We go from feelings to desire. So then they show a picture of a guy sitting in a tavern having his glass refilled over and over again. That first one was good. How about the second one? How about the third one? How about the fifth one? So we become drunk on our feelings. This is desire. We're intoxicated. The next picture is of a person picking ripe fruit off a tree and having huge baskets of ripe fruit all over the ground, picking it all up and gathering it, taking it to the storage area. This is our accumulation of karma as a result of our desires, grasping more and more and more, trying to pack it all in. You guys have closets in your houses? I sure do. It's amazing. I keep them closed so that stuff doesn't come out at night. So all of these different parts

[42:34]

are glued together by thinking.
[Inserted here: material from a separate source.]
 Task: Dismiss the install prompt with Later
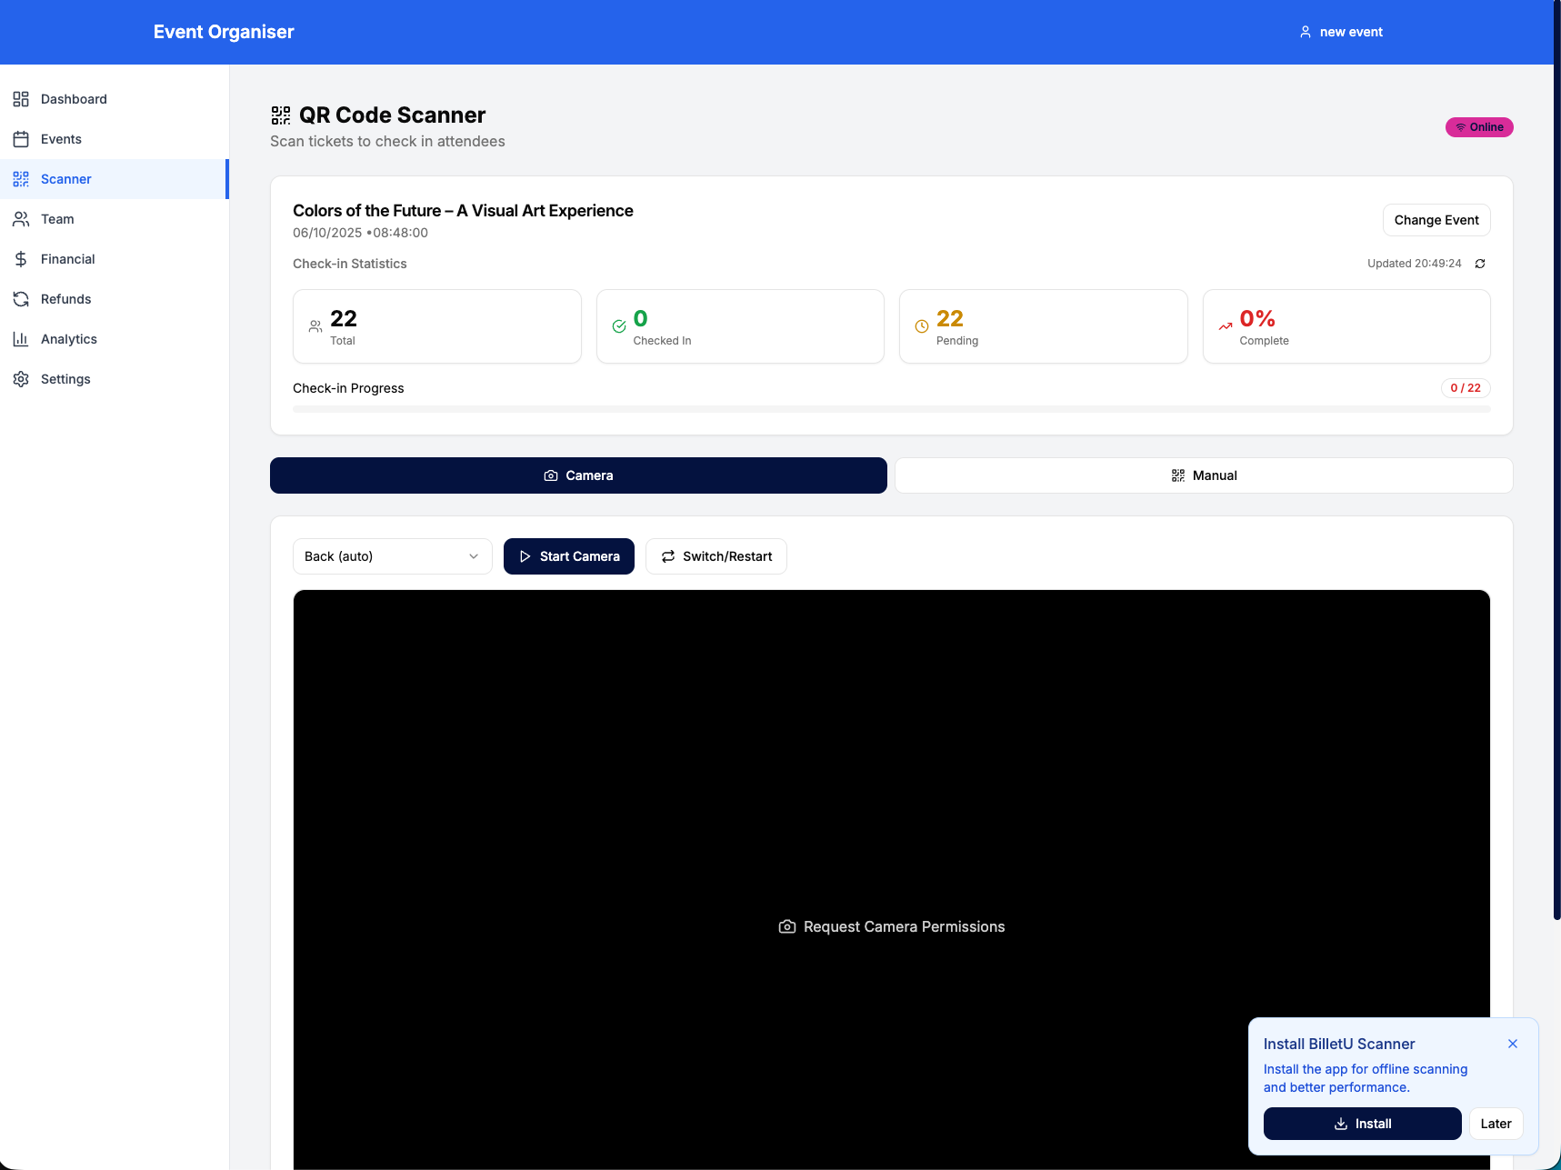pyautogui.click(x=1496, y=1124)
It's like a magician's skillful conjuration. This is not really happening. It just looks like it is, and we're caught by how we think. So the wheel turns. It's very hard for us to stop this turning wheel. So we've now collected all the fruit, and then the very next step Let's see, where is it? The fruit. Oh yeah, oh yeah. This is terrible. Then the next one is becoming, becoming, and that's kind of like it's predestined. I have a story about becoming. The one illustrated in my little tanka drawing is of a couple in a tent having sex, and it looks like casual sex. But I wanted to offer a better example from my own life.

[43:34]

I think it's a better example. I once went fishing with some friends out in the fair lawns. This was before I was officially a Buddhist, and we were fishing for rock cod, and I by accident caught a ling cod. I didn't mean to do that, but the rock cod that I caught was bait for the ling cod. So this ling cod was about 6 feet tall, and they pulled this fish into the boat, and everyone was going, oh, way to go, you know, way to go. I was absolutely horrified. The fish stayed alive in that boat for a long time, biting. It was an amazing animal, and the fishermen, who didn't seem to mind, were just hitting it on the head and stuff. It was awful. The whole thing was really awful, and everyone's cheering, you know, way to go. I was Nancy at the time. I said, Nancy, great. And then I have a picture of myself holding this fish.

[44:36]

So then the fishermen cut the fish up into little pieces, and I and all my friends carried this fish home in little bags, which I then stuffed into my freezer and all of their freezers, and I never could eat all that fish. So this is becoming. And the next step, which is death, birth and death, birth, the birth of the outcome of all of this stuff that we've been into was that I threw all that fish away. It was really sad. I couldn't eat all that fish, and it's still very painful to me. What was I doing? How much do we need? What is this that we're doing? So anyway, we can see it in our own lives, these patterns. And then the very, very last step is the final curtain call, you know, death, aging and death, when the whole sequence

[45:37]

collapses on itself and disappears in our belief that things end, that there is a curtain call. The curtain closes, and it's all over, right? Well, except that we just start again with the next round, separation, round and round and round. Buddha called this endless cycling, samsara, endless circling, round and round. And this is a function of our mind. This is how the imagination works. This is what we see, what we think, and what we believe is so. We are dreaming of these things. And therefore, we can wake up. We can think of not thinking. You know, what kind of thinking is that? Non-thinking, the essential art of zazen.

[46:38]

And he also said that there is a self, not that one, but there is another self that we can claim and that we can treasure, and that this is the one that's closest to us when we allow that moment of peace, that opening that occurs when we're not thinking, that eternal moment, when once again we are conjoined with the sense of wonder at life itself, and when we are conjoined once again in a wholeness with the universe, not separate, filled with unconditional love. In such a place, there is no coming and there is no going.

[47:41]

There's no arising and there's no ceasing. What kind of thinking is that? Thank you very much.